Smoke from a September brush fire had southbound I-5 traffic creeping along north of Los Angeles. Already late to pick up her three children in Irvine, Lauren Redington was stuck in the fast lane, aggravation rising in the 105-degree heat. Glancing left, she saw a woman outside her car, grasping a baby about 2 years old and frantically breathing into the child’s mouth.

When Redington pulled over, the baby’s skin was a dusky blue. “He’s choking,” screamed the mother, shoving the baby into Redington’s arms. Her mind racing to review the CPR- first aid class she had taken only three days earlier, Redington sat the child facing away from her on her knee, and after a couple of back blows and a thrust to the baby’s abdomen, “Out popped a wad of bologna and bread the size of a ping-pong ball,” says Redington. “The baby cried and pinked up right away. But mom was a wreck.”

“How can I ever thank you?” said the young mother. “By taking a class and getting trained yourself in these skills,” suggested Redington, who took her initial CPR class 20 years ago.

A UCI psychology graduate, Redington now teaches math and science to 5- through 8-year-olds at the UCI Farm School. She recently completed the emergency course again with her fellow teachers through the Adult Workplace CPR-First Aid Program, offered at the Anteater Recreation Center.

“In February, the university began offering the classes free to staff and faculty so as many people as possible will have this lifesaving skill,” says Mike Puritz, associate director of Campus Recreation Programming. So far, about 500 people have taken the six-hour course.

On the long drive home from that fateful trip, Redington resolved to do more. She would use this experience to convince friends, neighbors and acquaintances to take a CPR class. Working with the American Red Cross, she enlists trainees, collects the $60 fee, submits the paperwork and arranges locations. The Red Cross supplies the CPR equipment and instructor. She has one class filled already and plans to organize a class a month for the next six months at least.

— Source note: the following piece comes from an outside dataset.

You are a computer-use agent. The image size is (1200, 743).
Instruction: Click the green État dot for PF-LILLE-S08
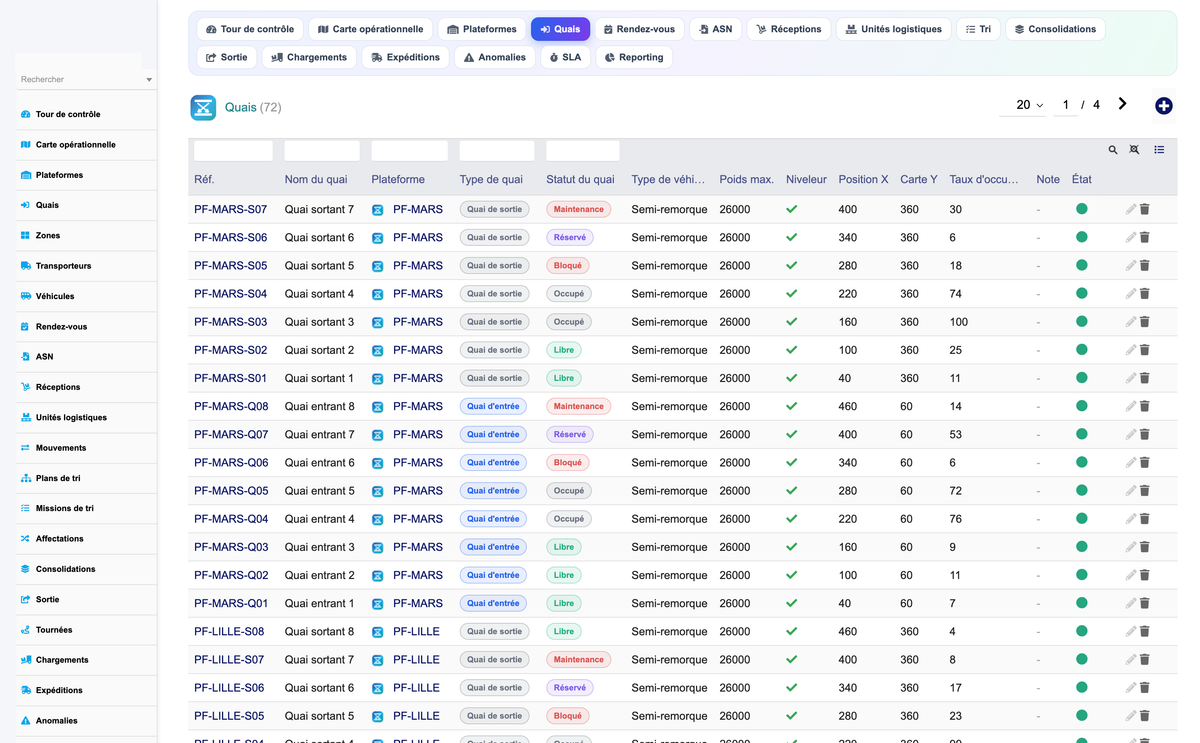(1081, 631)
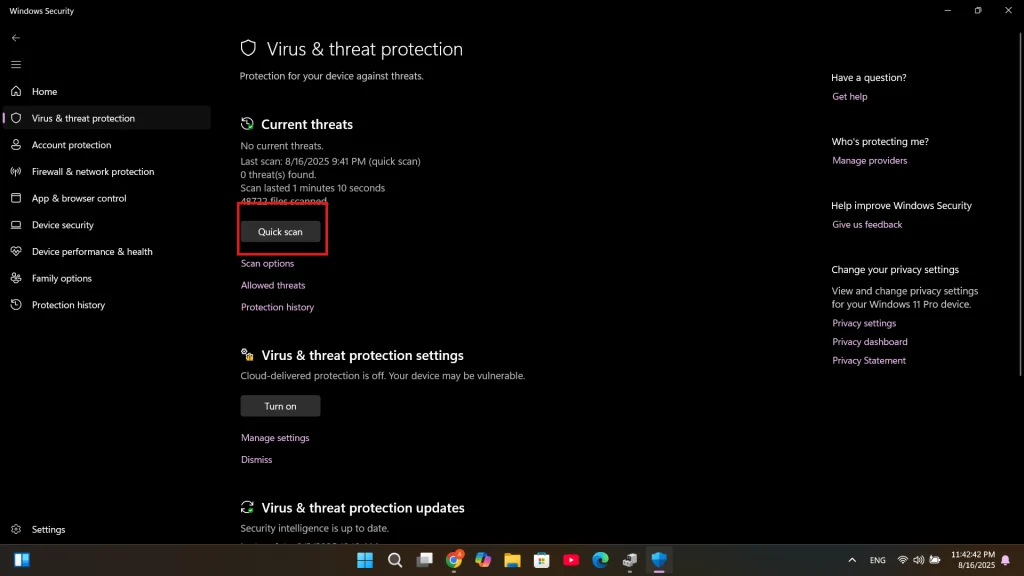Select Family options in sidebar

(61, 278)
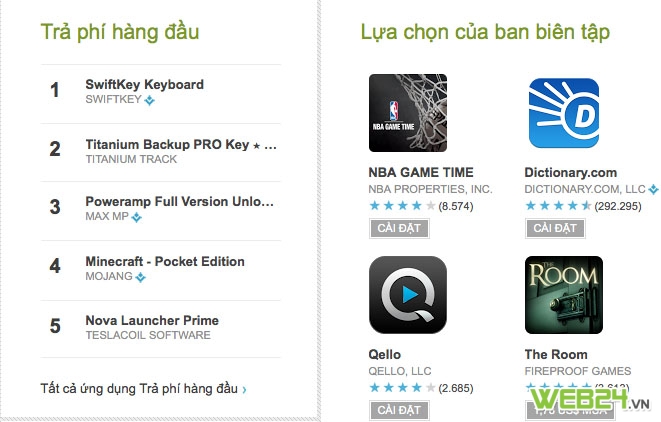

Seated on a child’s chair in the Farm School “little kids’ house,” Redington’s determination is obvious. “What if I hadn’t been recertified? I might have passed by that day, afraid and thinking, ‘Someone else will stop.’ But no one else did stop, and emergency vehicles couldn’t have made it in time.

“Every adult needs to know CPR and first aid, no excuses,” she says. “The class doesn’t guarantee you’ll have the courage to act when the time comes, but at least it takes ignorance out of the equation.”